> _ЗАДАНИЯ ДЛЯ ВЫПОЛНЕНИЯ_:
1 - Как, согласно тексту о Дженде, можно называть этот город во второй половине XII – начале XIII в.?
2 - Продолжите текст о Дженде, начав сразу после его последнего предложения.

> _ФРАГМЕНТ ТЕКСТА_:
- - -
20 Для доказательства подобной точки зрения можно привести указания отдельных мусульманских историков второй половины XII в. на то, что в самом начале борьба за власть с собственным братом, Султан-шахом Махмудом, Текиш получил поддержку со стороны тюркских племен именно в Дженде [al-Qummi, 1985/1363, s. 235]. Несмотря на то, что Ибн ал-Асир указывает на помощь Текишу со стороны кара-китаев, это не отменяет возможности поддержки со стороны кочевых тюркских племен, которую Текиш получил через Дженд [Ибн ал-Асир, 2006, s. 270-271; Ibn-el-Athir, 1876, s. 248]. Так или иначе поддержка, которую получил Текиш от кара-китаев и тюркских кочевников напрямую связана с Джендом, что позволяет также иначе интерпретировать приведенную выше цитату из труда Баха ад-Дина ал-Багдади [al-Bagdadi, 1937, s. 158]. В данном случае речь может идти о тех представителях кыпчакского племенного объединения, которые находились в «бедственном положении» в пределах самого Дешт-и Кыпчака. То есть перед нами что-то вроде призыва к кочевникам, при чем весьма конкретного племенного союза, наниматься на хорезмийскую службу и нести ее в пределах Дженда, что позволяет считать этот город и чем-то вроде места их сбора. С учетом того, что пишет ан-Насави в приведенной цитате о союзе между хорезмийскими правителями и кыпчаками, который скреплялся династийными браками, то данное утверждение получает дополнительную доказательную базу. Таким образом, на фоне близких отношений между династией Ануштегинидов и кочевой элитой кыпчакского племенного союза происходит инкорпорирование его рядовых представителей в состав хорезмийской армии, которое ведется через Дженд и прилегающие к нему территории. Сложно точно представить масштабы подобного процесса, но с учетом свидетельств того же ан-Насави, большая часть армии и военачальников в годы правления ‘Ала’ ад-Дина Мухаммада были представителями кочевых тюркских племен, что говорит в пользу того, что масштабы кыпчакской миграции были поистине огромны. Так что, если в более ранний период, согласно приведенной выше цитате, Кят – это «ворота в Туркестан Гузский», то во второй половине XII – начале XIII в. Дженд можно вполне справедливо называть «воротами в Туркестан Кыпчакский».
- - -
> _ИСХОДНЫЕ ДАННЫЕ_:
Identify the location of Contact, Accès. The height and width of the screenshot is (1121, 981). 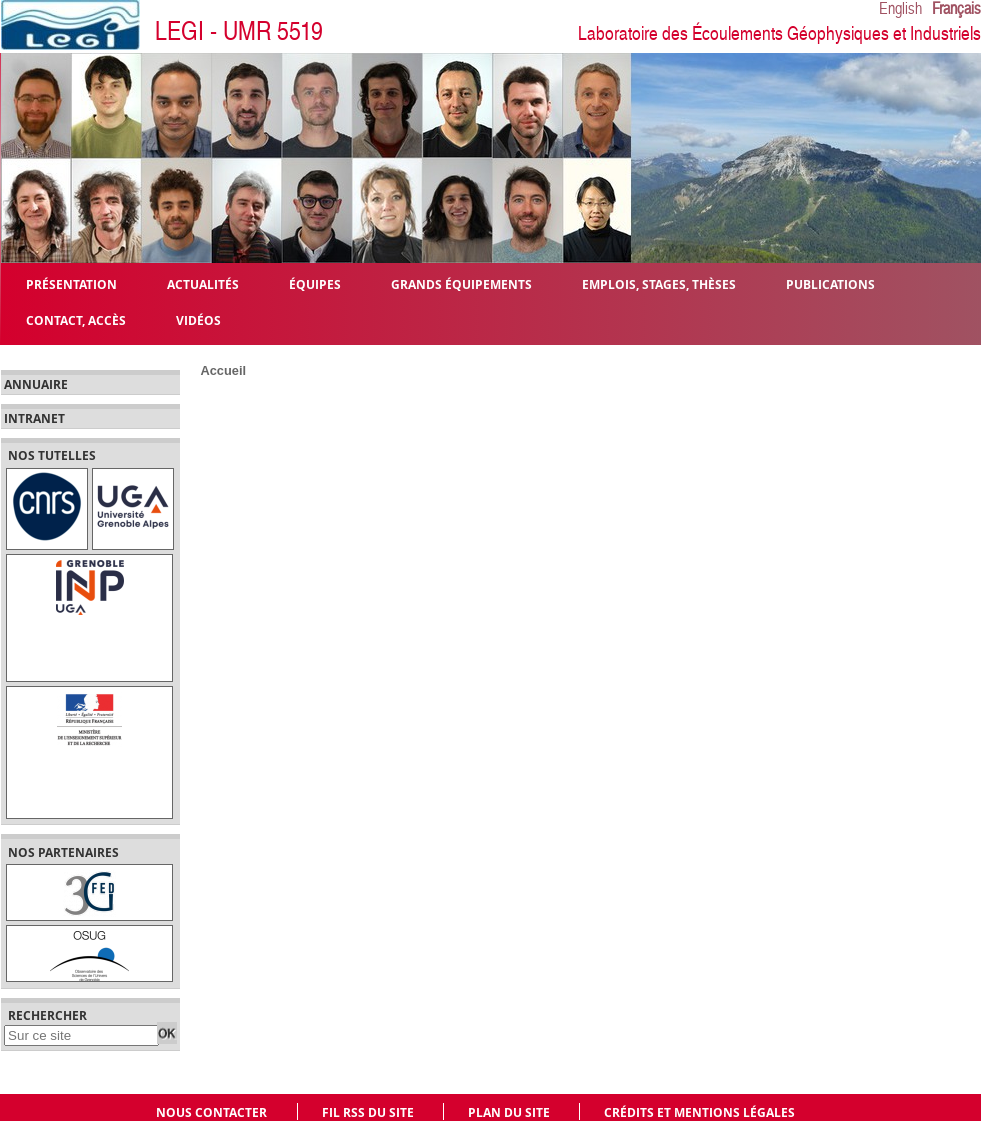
- - -
> _ОТВЕТЫ К ЗАДАНИЯМ_:
1 - Дженд можно называть «воротами в Туркестан Кыпчакский».

2 -
21

Выводы

22 Подводя итоги хотелось бы прежде всего подчеркнуть, что хорезмийские правители в течение XII – начала XIII вв. использовали различные механизмы для инкорпорирования выходцев из кочевой тюркской среды в состав военной и административной системы собственной державы. При этом ключевым из них, с нашей точки зрения, следует признать контроль над так называем «фронтиром», то есть территорией соприкосновения кочевой и оседлой цивилизации, к которому относились земли Мангышлака и Дженда. При этом в случае с первым мы имеем дело с военной экспансией, осуществленной хорезмшахом Атсызом, которая привела, по видимому, к полному истреблению или изгнанию кочевых объединений, проживавших в этом регионе. Последнее наиболее вероятно, поскольку находит свое подтверждение у Мухаммада Наджиба Бакрана, упоминавшего о переселении из этих мест части племенного союза «йазыр», которых он маркирует как «мангышлаки» [Бакран, 1960, л. 17а]. Что же касается Дженда, то, с нашей точки зрения, он становится для Хорезма чем-то вроде ворот в кочевой мир, которые они использует и в экономических интересах, и с целью призыва на свою службу представителей кочевых объединений. Значимость Дженда для Хорезмийской державы подчеркивают с одной стороны слова самого хорезмшаха Атсыза, которые были приведены в комментарии выше, а с другой целый ряд исторических фактов: попытки султана Санджара уничтожить хорезмийское могущество сразу после захвата Дженда, отправка в этот город в качестве наместников старших сыновей хорезмшахов, поддержка тюркских племен, которую получает Текиш будучи наместником этих землях сразу после смерти своего отца – хорезмшаха Ил-Арслана.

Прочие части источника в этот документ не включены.